In North Dakota dorms needed for energy workers

NY Times:
 As much as the drilling rigs that tower over this once placid corner of the prairie, the two communities springing up just outside of town testify to the galloping pace of growth here in oil country.
They are called man camps — temporary housing compounds supporting the overwhelmingly male work force flooding the region in search of refuge from a stormy economy. These two, Capital Lodge and Tioga Lodge, built on opposite sides of a highway, will have up to 3,700 residents, according to current plans.
Confronted with the unusual problem of too many unfilled jobs and not enough empty beds to accommodate the new arrivals, North Dakota embraced the camps — typically made of low-slung, modular dormitory-style buildings — as the imperfect solution to keeping workers rested and oil flowing.
But now, even as the housing shortage worsens, towns like this one are denying new applications for the camps. In many places they have come to embody the danger of growing too big too fast, cluttering formerly idyllic vistas, straining utilities, overburdening emergency services and aggravating relatively novel problems like traffic jams, long lines and higher crime.
The grumbling has escalated despite the huge influx of wealth from the boom, largely because it has become clear that growth is overwhelming capacity.

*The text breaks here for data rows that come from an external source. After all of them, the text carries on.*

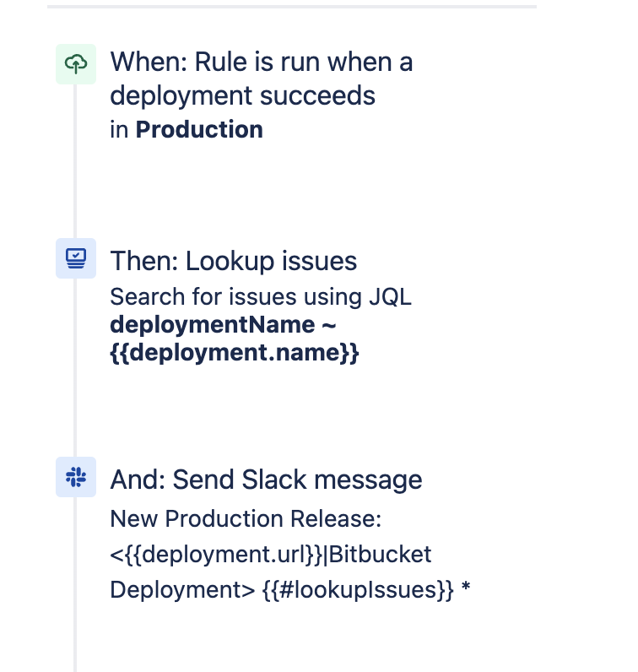The height and width of the screenshot is (672, 638).
Task: Select the Lookup issues action icon
Action: (76, 258)
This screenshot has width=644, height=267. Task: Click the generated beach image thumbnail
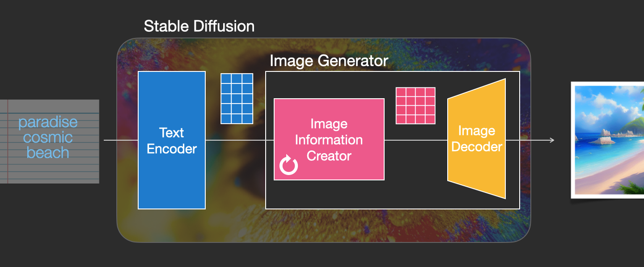point(607,140)
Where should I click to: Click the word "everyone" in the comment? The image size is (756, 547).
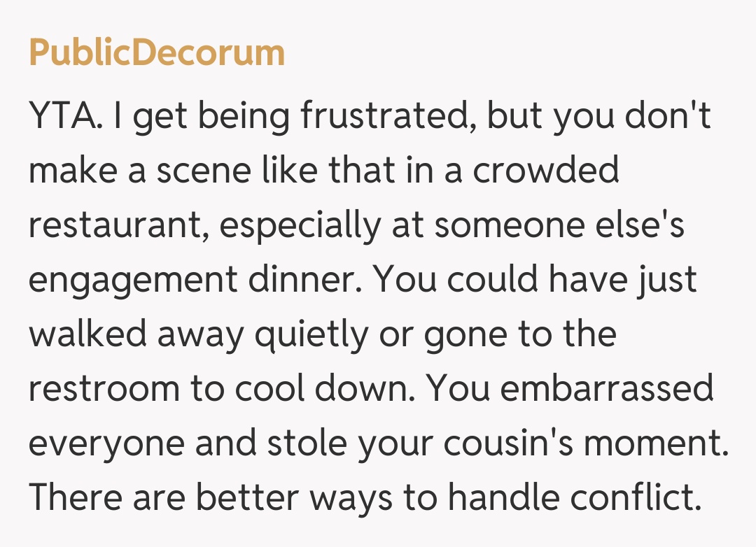106,443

Indeed, local leaders note incredulously that a conference on regional infrastructure took place in Colorado last month because the region lacked the facilities to host its own event.
“We need a little time to catch our breath to figure out what resources we need in place before we keep expanding,” said Ward Heidbreder, city coordinator in nearby Stanley, which has two camps.

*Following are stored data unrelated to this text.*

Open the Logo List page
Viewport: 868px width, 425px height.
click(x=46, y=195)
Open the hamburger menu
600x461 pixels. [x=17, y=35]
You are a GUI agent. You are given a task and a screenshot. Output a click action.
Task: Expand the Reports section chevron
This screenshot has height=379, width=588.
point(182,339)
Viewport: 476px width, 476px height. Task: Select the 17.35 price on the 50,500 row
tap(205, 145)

In recent weeks, Williams County, where thousands of previously approved camp beds have yet to be built, and Mountrail County, where one-third of the population is living in temporary housing, imposed moratoriums on man camp development. McKenzie County, where the growth had been particularly untamed thanks to the absence of any zoning rules, is even considering breaking with a century of tradition and requiring building permits.
... 
In the Texas Eagle Ford area where there has also been an influx of workers to work on the drill sites, the RV sites are taking up the slack in housing.  The increase in sales tax and property taxes is being used to improve the roads and infrastructure to deal with the growth.  In the meantime the communities are prospering from the growth.  I suspect they are in North Dakota too.

This kind of growth would be possible in other parts of the country and cure much of the unemployment problems if the Democrats would get out of the way of energy production.